Spoleto 1915 – Roma 1968
ll padre è professore di disegno e poeta dialettale. Nel 1935 Leoncillo si trasferisce a Roma, dove frequenta l’Accademia di Belle Arti. Conosce de Libero e Cagli, ispiratori della Galleria della Cometa, e frequenta gli artisti della scuola Romana. Nel 1939, a Umbertide, si applica alla ceramica, tecnica che rimarrà una costante nella sua produzione, e che gli permetterà di approdare a quella sua peculiare identità di colore-materia. Fra le opere maggiori del primo periodo romano, ricordiamo i “mostri” mitologici: l’Arpia, la Sirena, l’Ermafrodito, che offrono una versione smagliante e barocca del repertorio mitico scipionesco.
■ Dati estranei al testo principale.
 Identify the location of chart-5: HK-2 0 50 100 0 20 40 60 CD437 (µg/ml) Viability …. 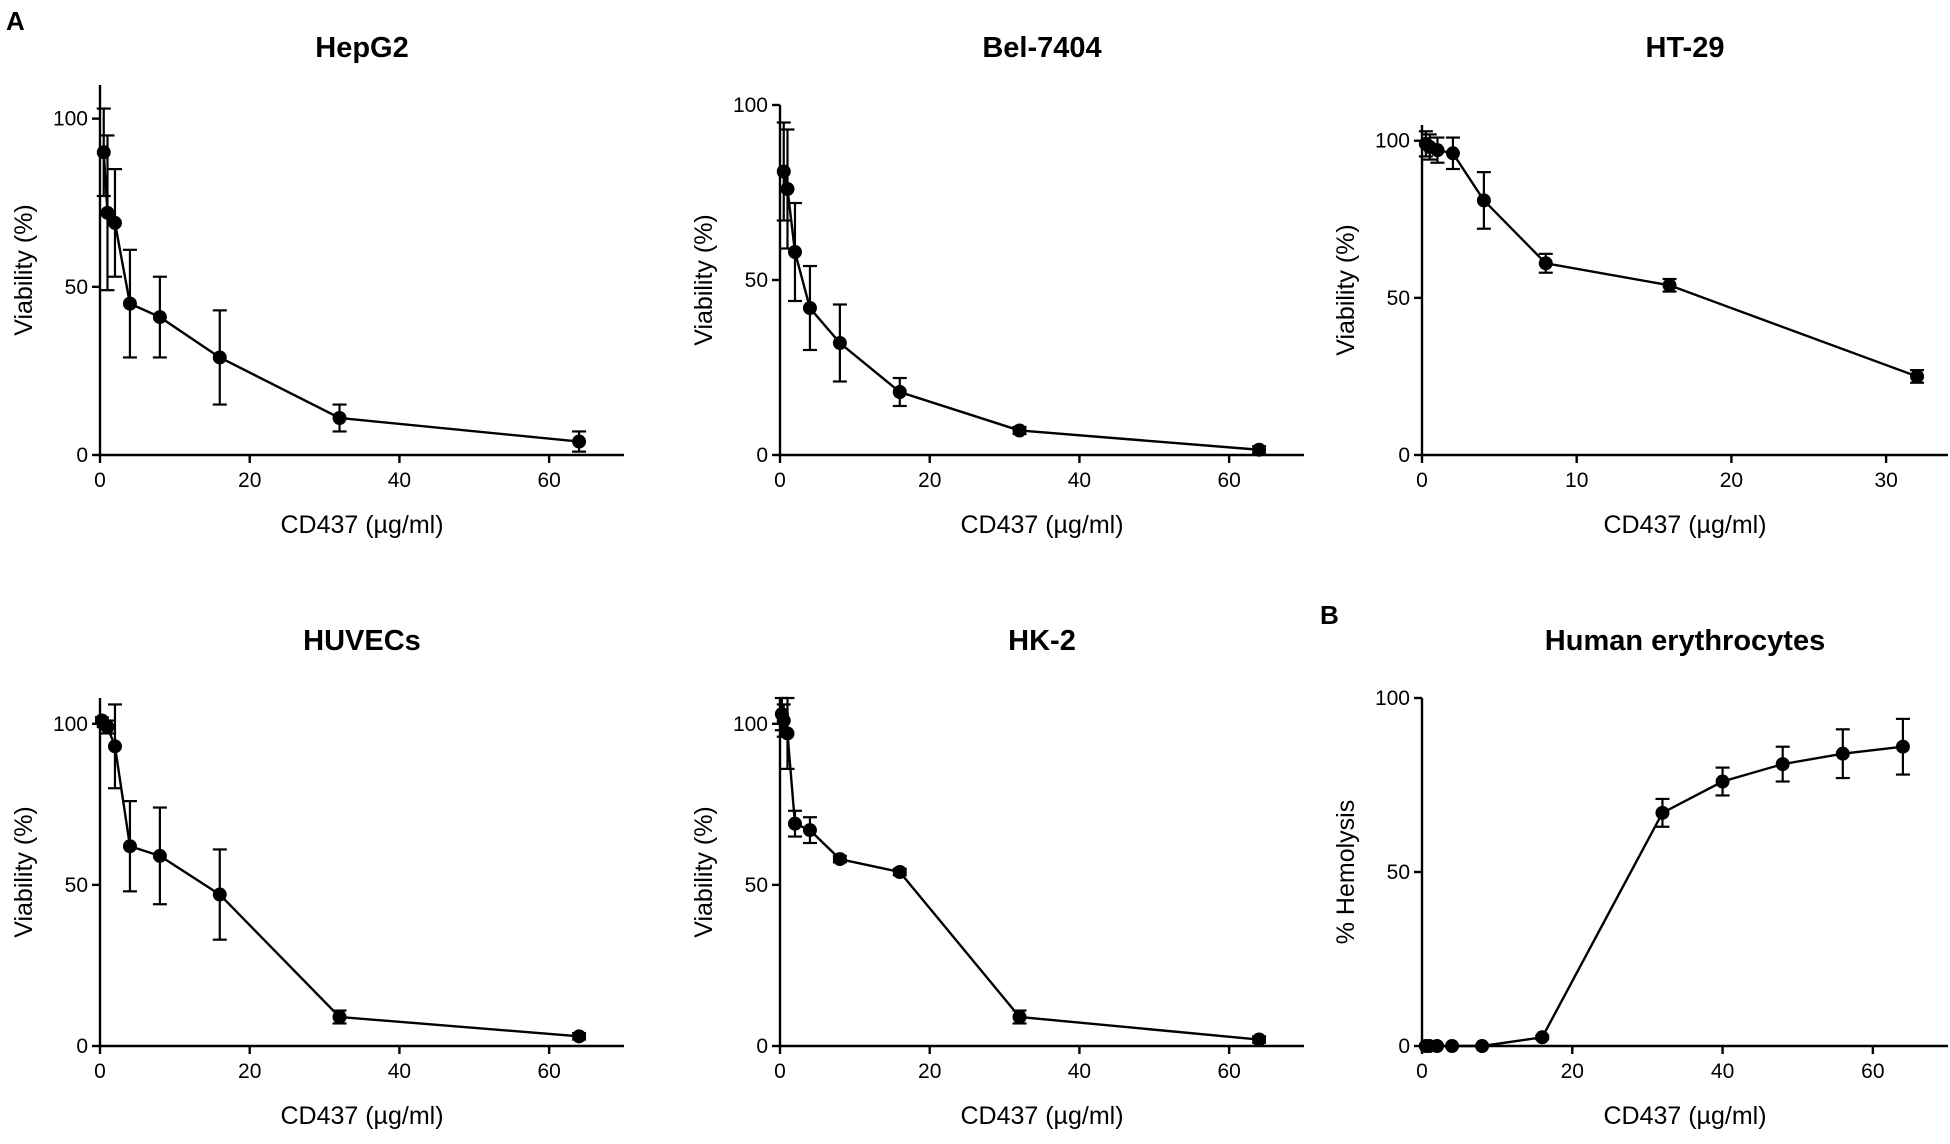
(997, 878).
Gio Ponti si interessa al suo lavoro, e nel 1940 gli allestisce una sala alla Triennale di Milano, con Fancello. Nel 1941 pubblica un Bestiario , corredato da tavole litografiche di Fabrizio Clerici e una presentazione di Raffaele Carrieri .
Partecipa alla Resistenza e dopo la Liberazione espone con Cagli, Guttuso, Mafai, Mirko e altri alla mostra romana “Arte contro la barbarie” vincendo il primo premio con le due versioni della Madre romana uccisa dai fascisti. Nel 1946 espone alla Galleria Palma nella Mostra dei Capidopera che comprende le opere d’arte applicata realizzate da vari artisti romani presso lo studio di Enrico Galassi.
Nel 1947 aderisce al “Fronte nuovo delle arti” con Corpora, Franchina, Fazzini e Turcato, e con loro espone alla Biennale di Venezia del 1948. Nel 1949 ha la sua prima personale, alla Galleria del Fiore di Firenze, presentato da Roberto Longhi. Nel 1955 esegue per Venezia il Monumento alla partigiana veneta, distrutto nel 1962 da un attentato.
Nel 1956 in seguito a una profonda crisi ideologica si dimette dal Partito comunista e inizia una severa revisione del suo lavoro dell’ultimo decennio. Nel 1957 espone alla “Tartaruga” di Plinio De Martiis, la nuova produzione decisamente orientata in senso informale. I suoi accesi cromatismi e il controllo della materia plastica e degli smalti, lo portano a risultati di altissimo livello, in cui affronta anche temi spaziali non lontani dalle aperture verso la quarta dimensione di Lucio Fontana.
Ha una sala personale alla XXXIV Biennale di Venezia del 1968, anno in cui muore prematuramente.